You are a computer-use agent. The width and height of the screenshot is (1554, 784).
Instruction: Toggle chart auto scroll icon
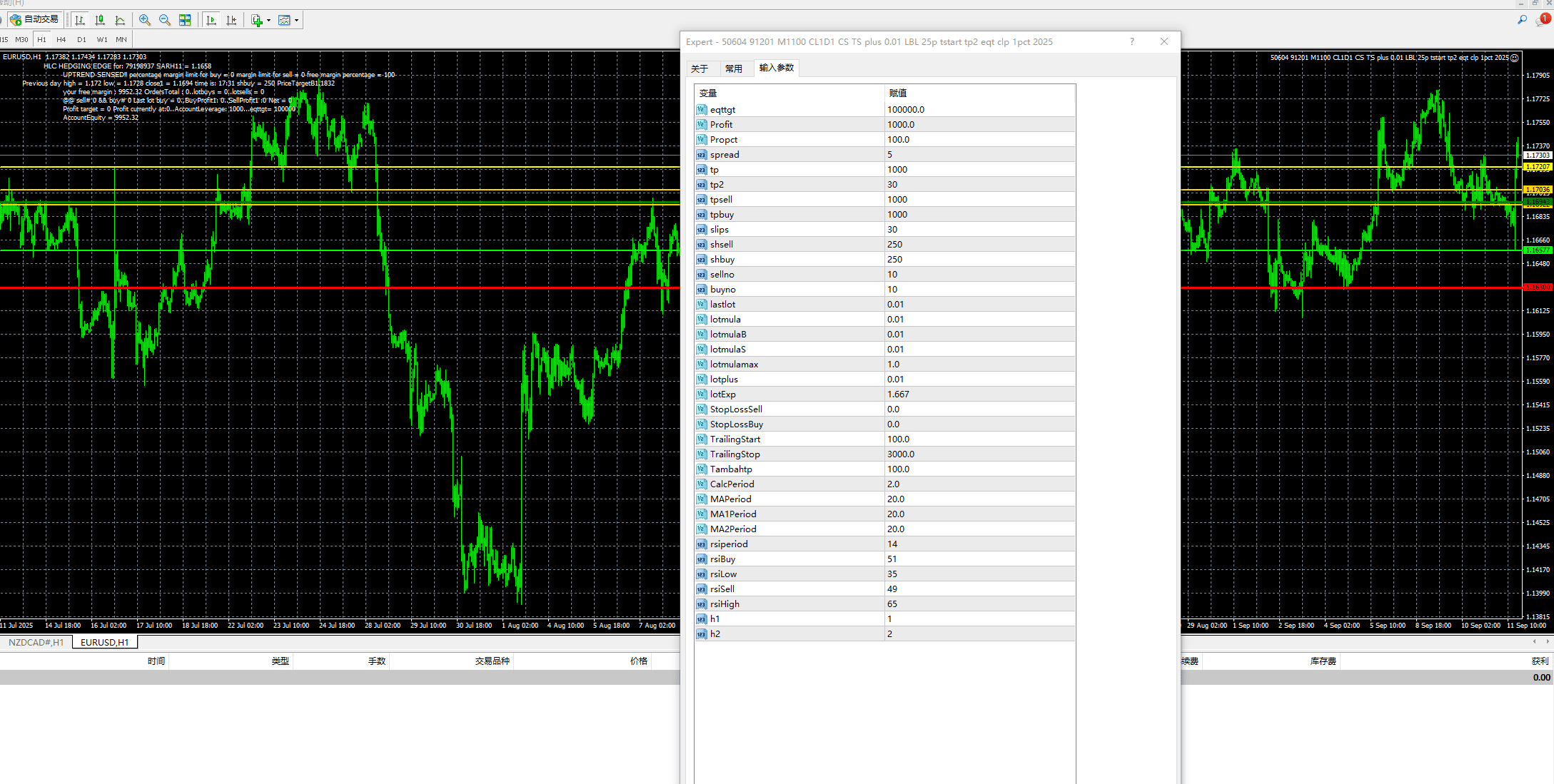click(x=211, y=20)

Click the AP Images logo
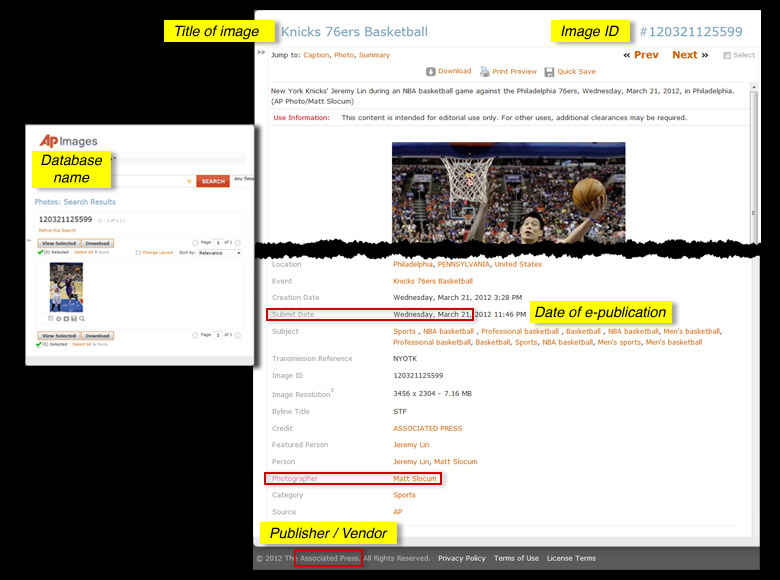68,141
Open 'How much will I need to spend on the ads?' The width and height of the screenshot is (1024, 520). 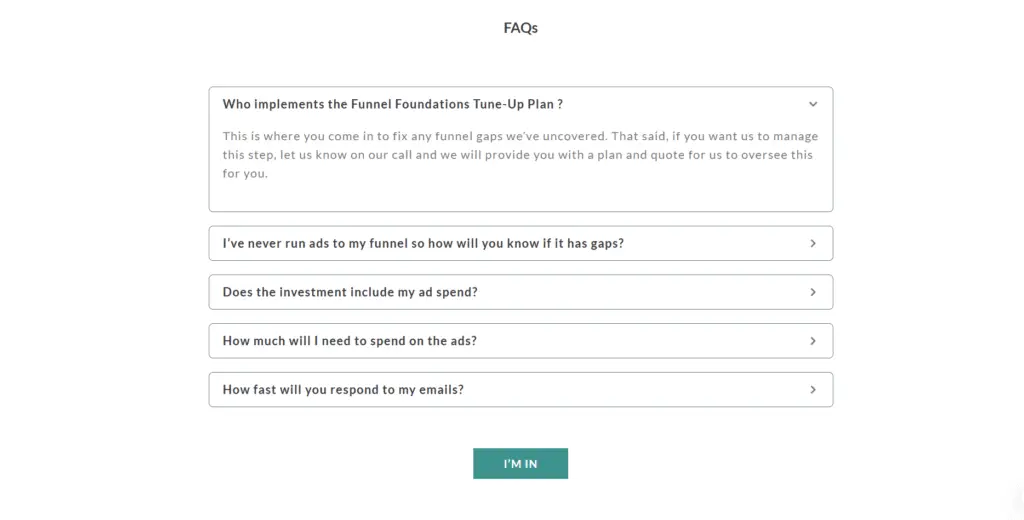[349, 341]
----------------------------------------
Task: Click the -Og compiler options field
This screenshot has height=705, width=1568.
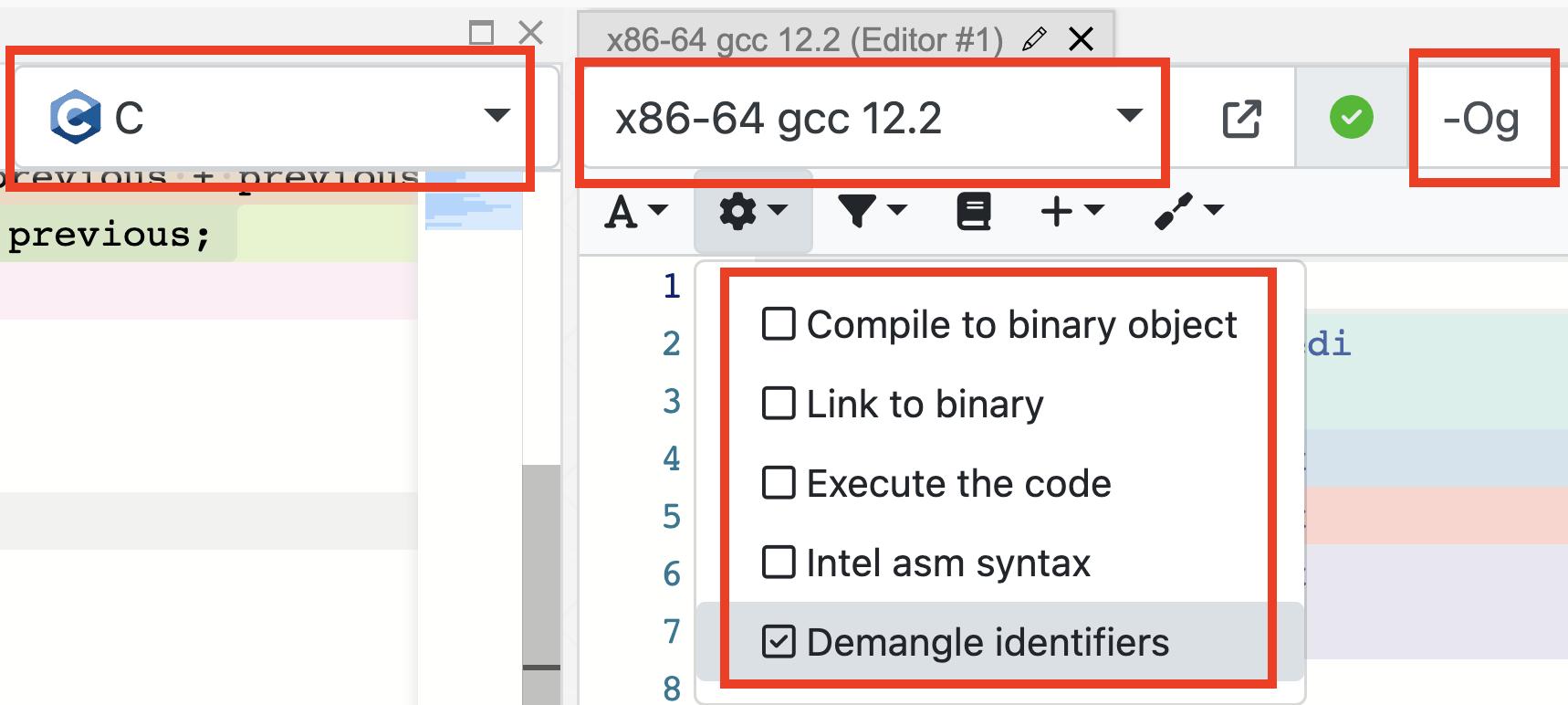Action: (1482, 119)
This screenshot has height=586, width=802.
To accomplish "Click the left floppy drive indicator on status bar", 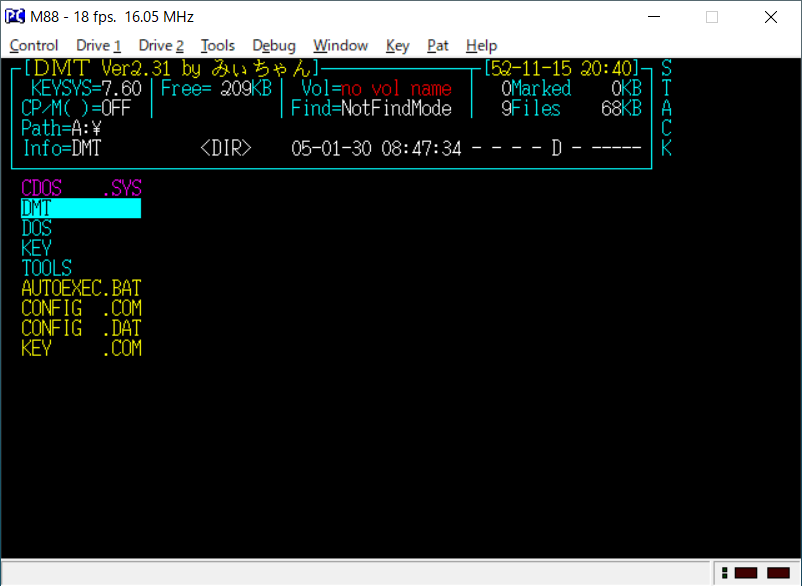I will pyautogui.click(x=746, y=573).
----------------------------------------
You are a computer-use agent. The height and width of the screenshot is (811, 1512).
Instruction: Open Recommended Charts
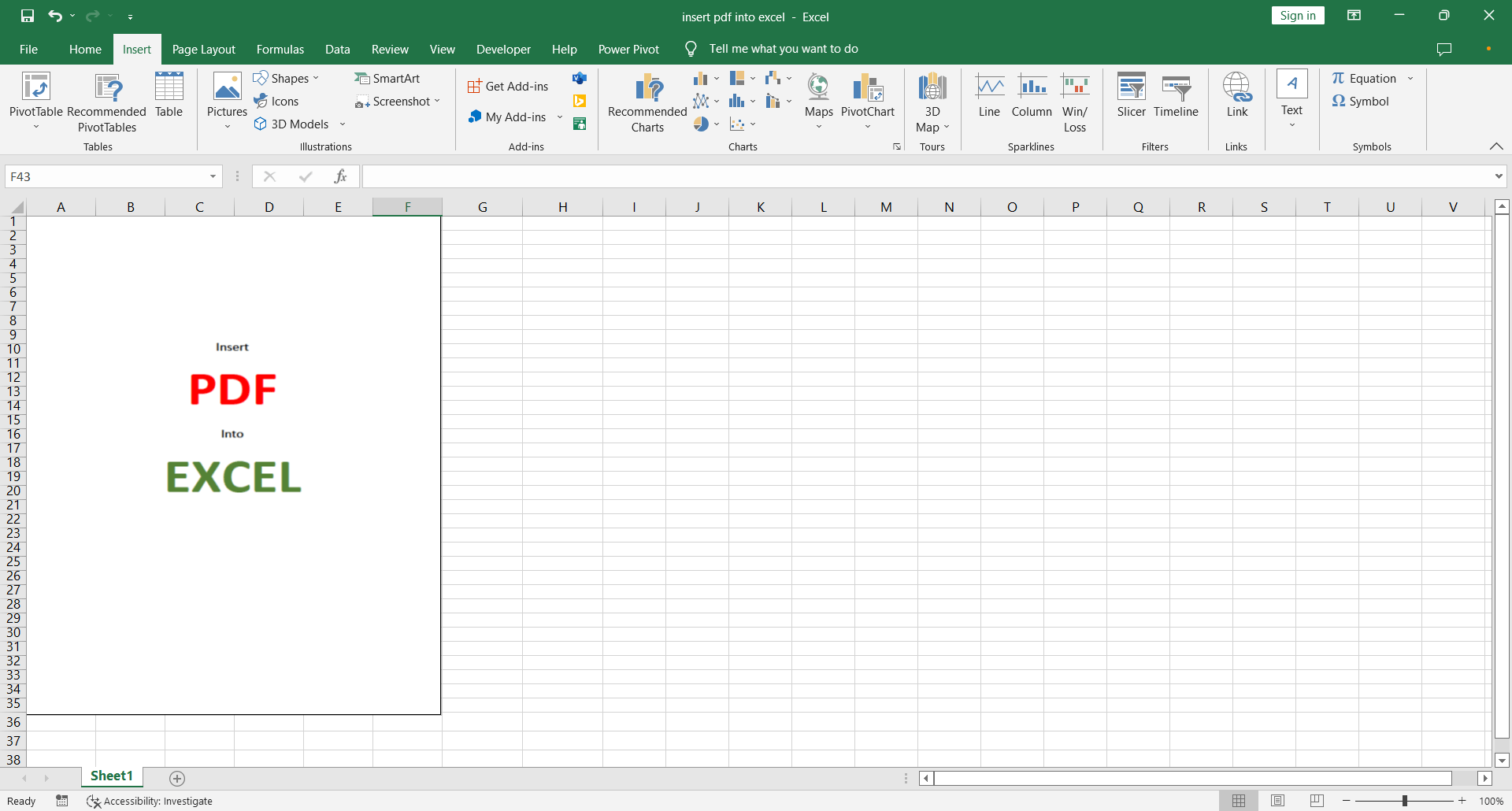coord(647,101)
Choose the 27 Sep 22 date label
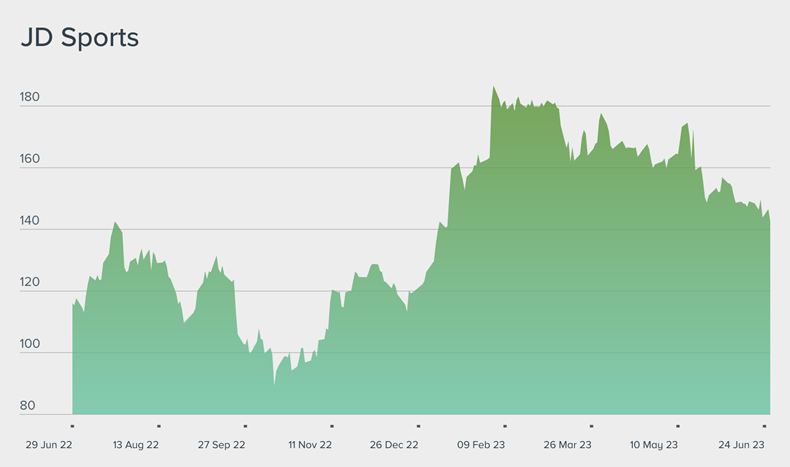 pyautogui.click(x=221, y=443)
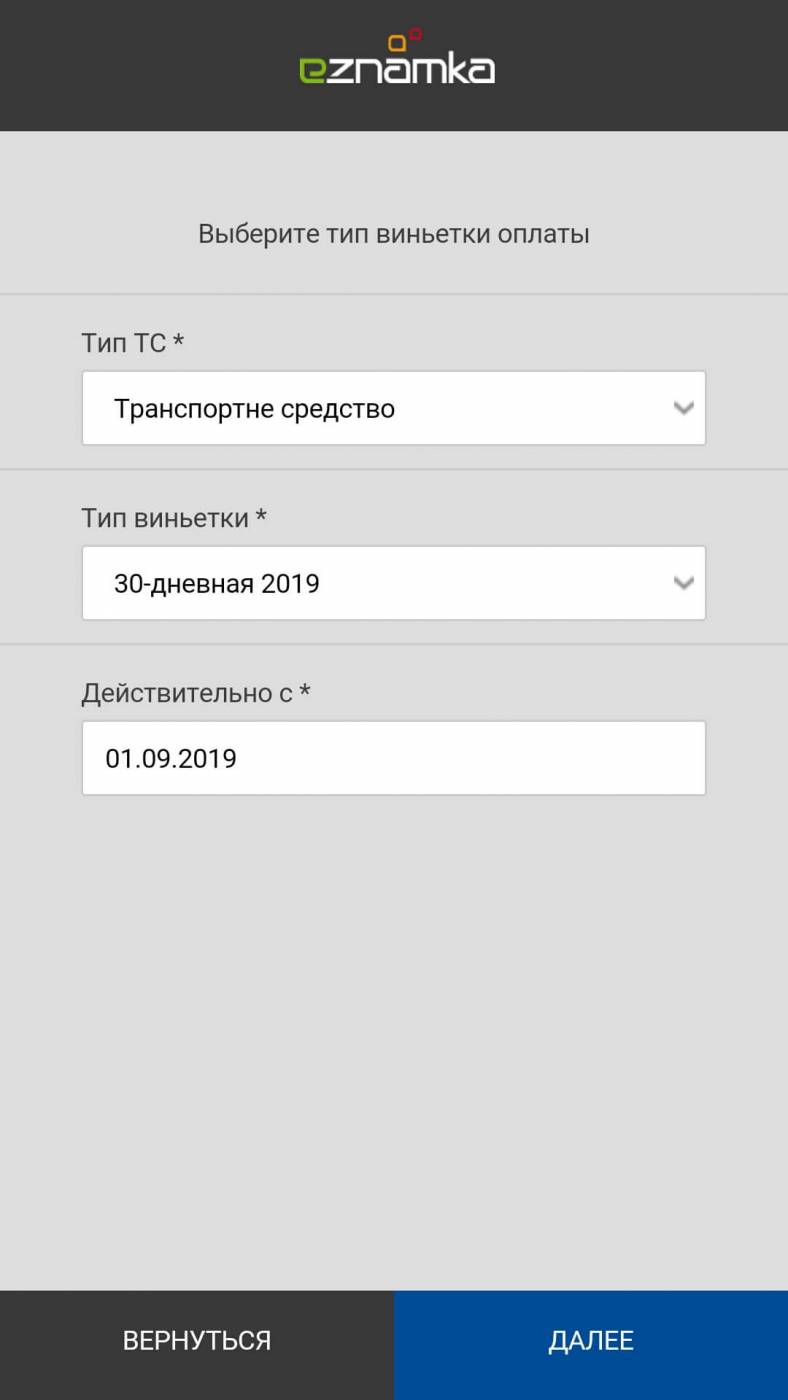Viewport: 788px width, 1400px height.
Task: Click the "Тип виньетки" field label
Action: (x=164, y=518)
----------------------------------------
■ WHAT IS BEING ASKED
From the data above, pull out every line that contains the word "agent" and copy each one in full.

■ EXERCISE RESPONSE
You are a computer-use agent. The width and height of the screenshot is (1554, 784).
You are a computer-use agent. The height and width of the screenshot is (811, 1512).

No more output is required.